LG Chem and China’s Zhejiang Huayou Cobalt Company have agreed to invest KRW1.2trn (US$915m) in a new joint venture in South Korea to produce precursors for electric vehicle (EV) batteries.
A new plant would be built in the Saemangeum Industrial Complex in Gunsan, southwest of Seoul, intended to reduce LG Chem’s dependence on raw material supplies from China.
LG Chem is the parent company of LG Energy Solution, the world’s second largest EV battery manufacturer which is expanding rapidly in the US and other markets.
According to local reports, an initial investment agreement was expected to be signed this week by representatives of the two companies and the Saemangeum Development and Investment Agency.
Construction was scheduled to begin by the end of 2023 with the plant expected to be completed in 2028 with capacity for 50,000 tons per year, enough to produce cathodes for around 600,000 EVs.
LG Chem is a major global supplier of battery components, including cathode, anode and precursor materials. The company was hoping the new plant would qualify for tax incentives under the US Inflation Reduction Act which favours batteries made both in the US itslef and within its trading partner countries.
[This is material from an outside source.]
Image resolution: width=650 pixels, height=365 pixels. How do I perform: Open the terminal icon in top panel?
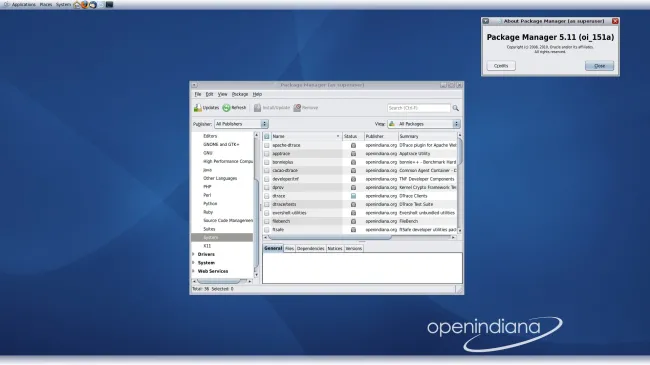(109, 5)
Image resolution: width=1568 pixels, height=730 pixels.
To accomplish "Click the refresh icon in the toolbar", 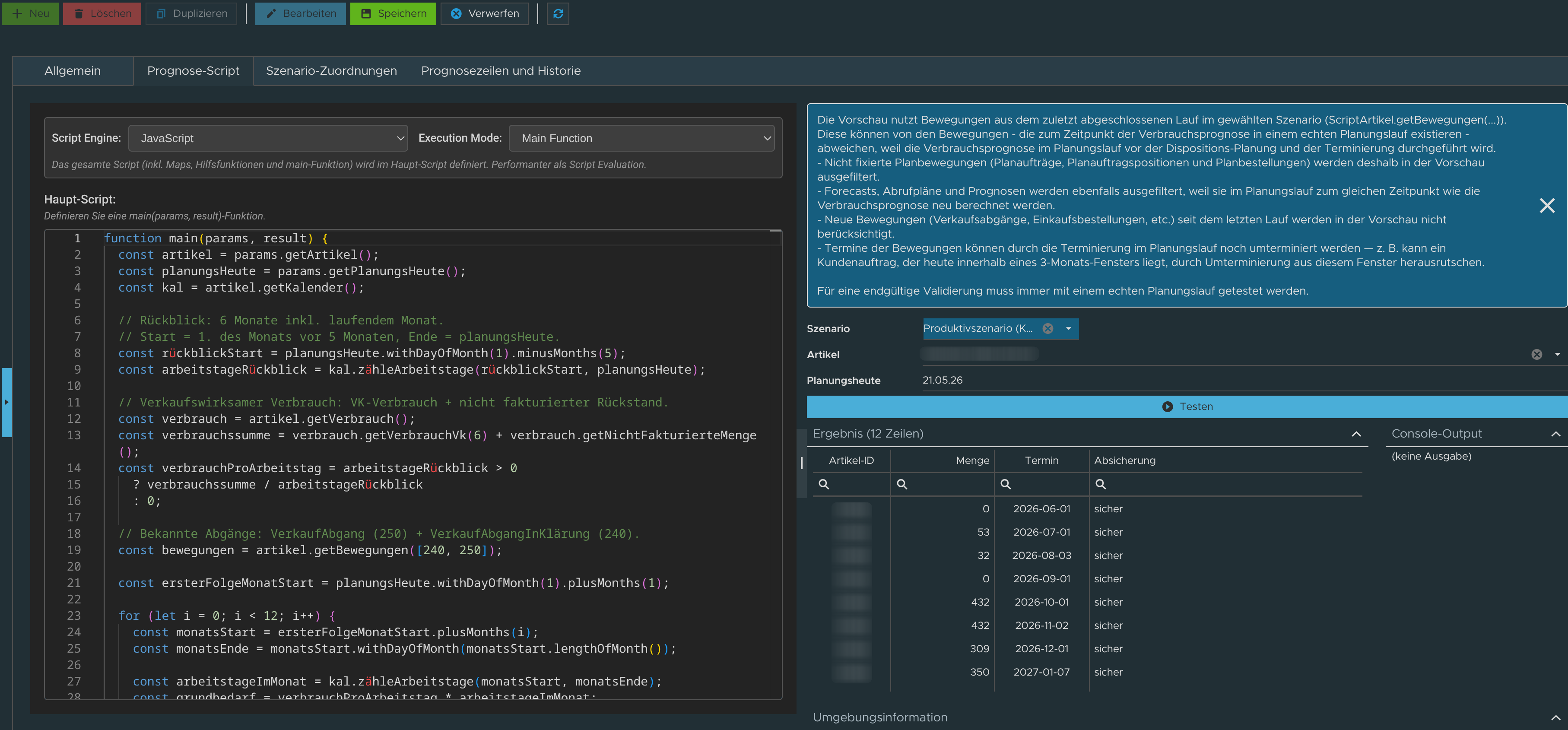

An LG Chem official said: “If the joint venture is judged ineligible for US EV subsidies because of Huayou Cobalt, we can ship precursors produced at the plant to other regions such as Europe.”
LG Chem and Huayou Cobalt already have two joint venture plants in China, in Zhejiang and Wuxi provinces, producing cathodes and precursor materials respectively.
Last year, LGES agreed to establish a JV with Huayou Cobalt to build two recycling plants in China to extract and process nickel, cobalt and lithium from scrapped lithium ion EV batteries.